The pool reports allude to the "pools" which can be set up
in a custom policy in order to enforce group membership requirements that
restrict access to each pool. Pool reports show which group requirement
allowed the usage of a policy, product, or program, either through a pool in a custom policy, or through a group scope for a policy. Any usage which did not require group membership shows up as "universal".
If you have not set up groups, group scopes on policies, or custom
policies with multiple pools, these "pool" reports will not be very
interesting since ALL usage would be detailed with a single line:
"universal".
- The "Name" column shows the name of the computer, division,
folder, policy, pool, product, program, or user.
- The "Variant" column only appears in reports that show
program usage, and contains the significant digits of the program variant
(with the keyed symbol, if appropriate).
- The "Version" column only appears in reports that show
product usage, and contains the version of the product.
- The "Type" column shows the type of a computer, program, or
policy. It is blank for divisions, folders, pools, products, and users.
- The "% Usage" column is only available in Usage reports
where the primary group is a policy, product, or program.
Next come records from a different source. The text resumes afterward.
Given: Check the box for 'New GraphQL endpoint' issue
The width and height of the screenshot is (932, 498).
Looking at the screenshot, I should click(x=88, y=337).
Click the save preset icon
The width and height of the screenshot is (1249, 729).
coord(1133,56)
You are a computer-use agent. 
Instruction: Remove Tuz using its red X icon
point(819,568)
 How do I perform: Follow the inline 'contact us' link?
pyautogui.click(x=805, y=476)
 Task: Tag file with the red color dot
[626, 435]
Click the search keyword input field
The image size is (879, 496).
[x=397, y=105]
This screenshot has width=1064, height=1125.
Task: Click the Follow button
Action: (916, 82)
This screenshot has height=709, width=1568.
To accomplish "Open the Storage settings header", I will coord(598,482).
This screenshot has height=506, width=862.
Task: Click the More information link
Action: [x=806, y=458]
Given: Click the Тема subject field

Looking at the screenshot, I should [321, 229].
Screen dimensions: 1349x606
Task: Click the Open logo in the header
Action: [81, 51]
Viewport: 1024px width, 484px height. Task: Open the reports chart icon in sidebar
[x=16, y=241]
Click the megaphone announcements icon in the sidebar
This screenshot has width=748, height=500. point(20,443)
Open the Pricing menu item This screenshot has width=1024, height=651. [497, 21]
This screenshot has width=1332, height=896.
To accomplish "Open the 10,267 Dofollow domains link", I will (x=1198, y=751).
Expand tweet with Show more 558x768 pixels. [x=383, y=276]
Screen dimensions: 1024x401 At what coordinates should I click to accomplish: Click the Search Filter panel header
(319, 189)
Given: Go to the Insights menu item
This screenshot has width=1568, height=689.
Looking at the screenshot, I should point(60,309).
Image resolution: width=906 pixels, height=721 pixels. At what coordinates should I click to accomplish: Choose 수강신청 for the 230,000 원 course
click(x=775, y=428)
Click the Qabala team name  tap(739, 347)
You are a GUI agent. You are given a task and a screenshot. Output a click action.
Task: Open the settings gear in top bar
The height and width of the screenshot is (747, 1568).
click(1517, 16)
It shows what percent
of the total usage time was contributed by each detail line. This could
be useful for billback.
- The "Total Time" column shows the total usage time (hours:minutes).
For a summary line, it is the total usage over all its detail lines.
For a detail line, it is the total usage for that particular line.
- The "Total Count" column shows the number of usage events
for each line. For a summary line, it is the sum of the counts for all
the detail lines that appear below its expansion icon.
- The "Avg Time" column shows the average usage time
per week (hours:minutes). If the report is on less than half a week, this field shows
"N/A", since an average would be misleading.
- The "Avg Count" column shows the average number of uses
per week. If the report is on less than half a week, this field shows
"N/A", since an average would be misleading.
- The "Last Used" column shows the last quit time for a
product or program, or the policy return time for a policy within the time range of
the report. This field will not reflect currently active usage of a
program (or product or policy) that has been launched but has not yet quit.